Knop voor ruitontdooiing voorin
Met deze knop kunt u de ruitontdooiing voorin inschakelen.
Als de knop voor ruitontdooiing voorin wordt ingedrukt, licht het
bijbehorende controlelampje op. De standaardfuncties in deze
luchtuitlaatmodus zijn lucht blazen door externe circulatie, A/C
aan en ontdooien. Het luchtvolume wordt naar de 6e stand
geschakeld (als de knop voor ruitontdooiing voorin wordt
ingedrukt en het luchtvolume groter is dan de waarde van de
6e stand, blijft deze stand behouden). Druk in de stand voor
ruitontdooiing voorin opnieuw op de knop voor ruitontdooiing
voorin of op een andere modusknop om de ontdooistand te
verlaten.
MODE-knop
Pas de luchtblaasmodus aan. Druk op de MODE-knop om
beurtelings te schakelen tussen de modi Gezicht, Gezicht en
voetenruimte, Voetenruimte, Voetenruimte en ontdooien, en
Ontdooien.
76
Voordat u gaat rijden
Rolknop voor het regelen van de temperatuur
Pas de temperatuur van de airco aan.
Met het paneel ingeschakeld: wanneer de rolknop naar
beneden wordt gedraaid, daalt de ingestelde temperatuur.

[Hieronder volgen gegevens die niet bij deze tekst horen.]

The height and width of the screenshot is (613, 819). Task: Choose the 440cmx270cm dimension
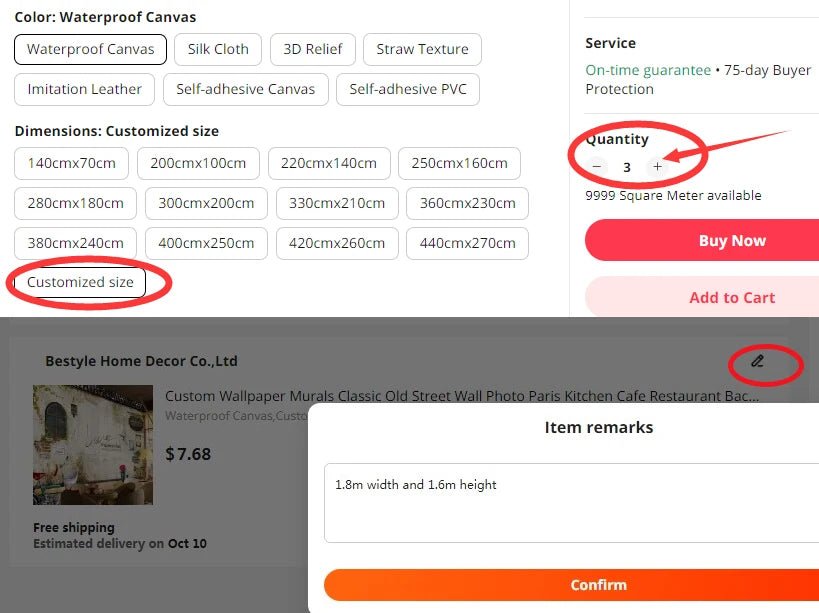pyautogui.click(x=467, y=243)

Wanneer de rolknop naar boven wordt gedraaid, stijgt de
ingestelde temperatuur. Het temperatuurbereik is: LO (17
°C), 18 °C ~ 32 °C en HI (33 °C). De overeenstemmende
temperatuur van de handmatige A/C geeft niet de werkelijke
temperatuur aan maar wijst enkel op het temperatuurniveau.

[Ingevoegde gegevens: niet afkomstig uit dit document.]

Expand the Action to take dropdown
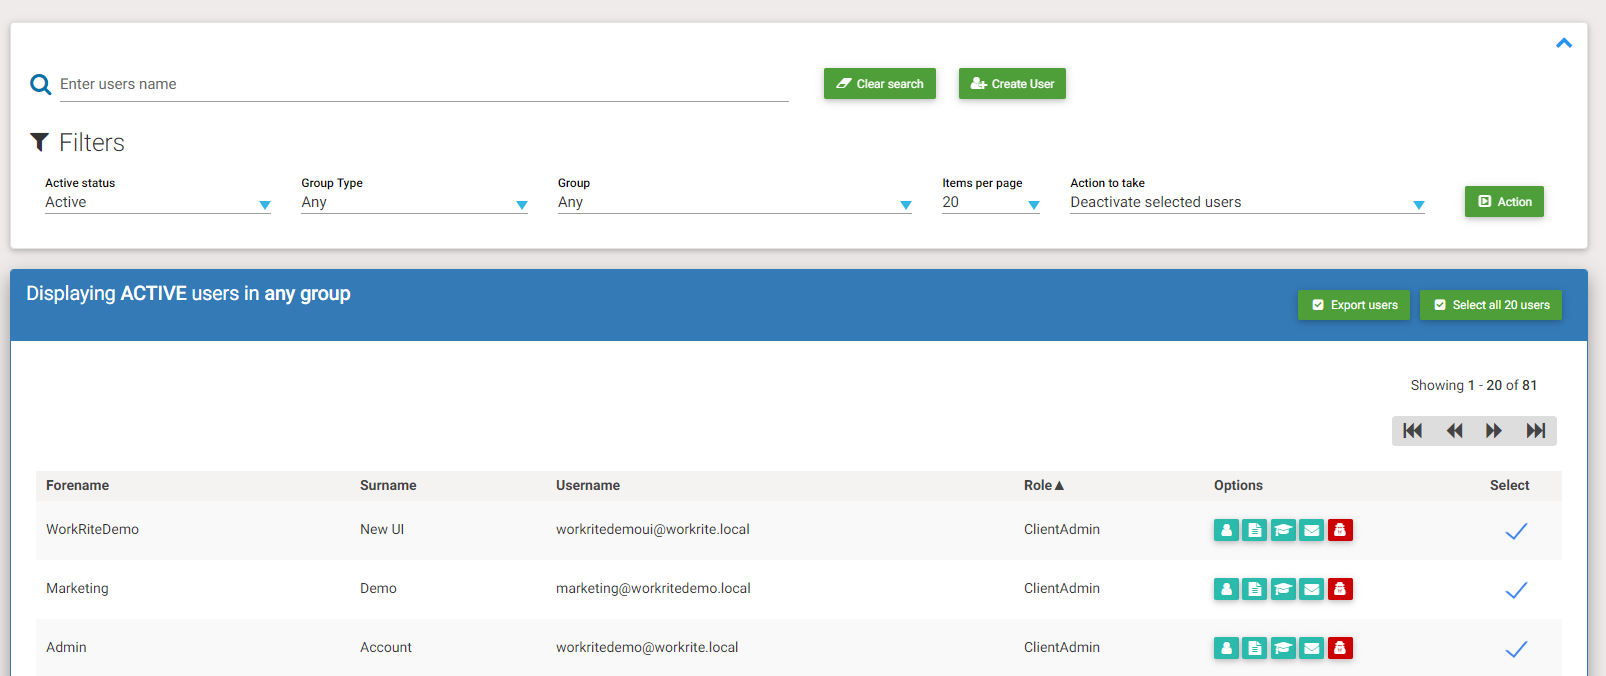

Knop interne/externe luchtcirculatie
Als u op de knop interne/externe luchtcirculatie drukt en het
controlelampje voor interne luchtcirculatie brandt, betekent dit
dat de modus voor interne luchtcirculatie geactiveerd is. Als het
controlelampje uit is, is de modus voor externe luchtcirculatie
geactiveerd.
Als de ontdooimodus wordt geactiveerd, wordt gedwongen
overgeschakeld naar de modus voor externe circulatie. Op dat
moment is het mogelijk om handmatig terug te schakelen naar
de modus voor interne circulatie.
Ruitontdooiing achterin
Voor modellen die uitgerust zijn met een functie voor
ruitontdooiing achterin bevindt de aanraakknop van deze
functie zich op het scherm van het entertainmentsysteem.
Druk op de knop voor ruitontdooiing achterin om de functie
voor ruitontdooiing achterin in te schakelen. Als u deze functie
inschakelt, wordt de achterruit snel ontdooid en ontwasemd.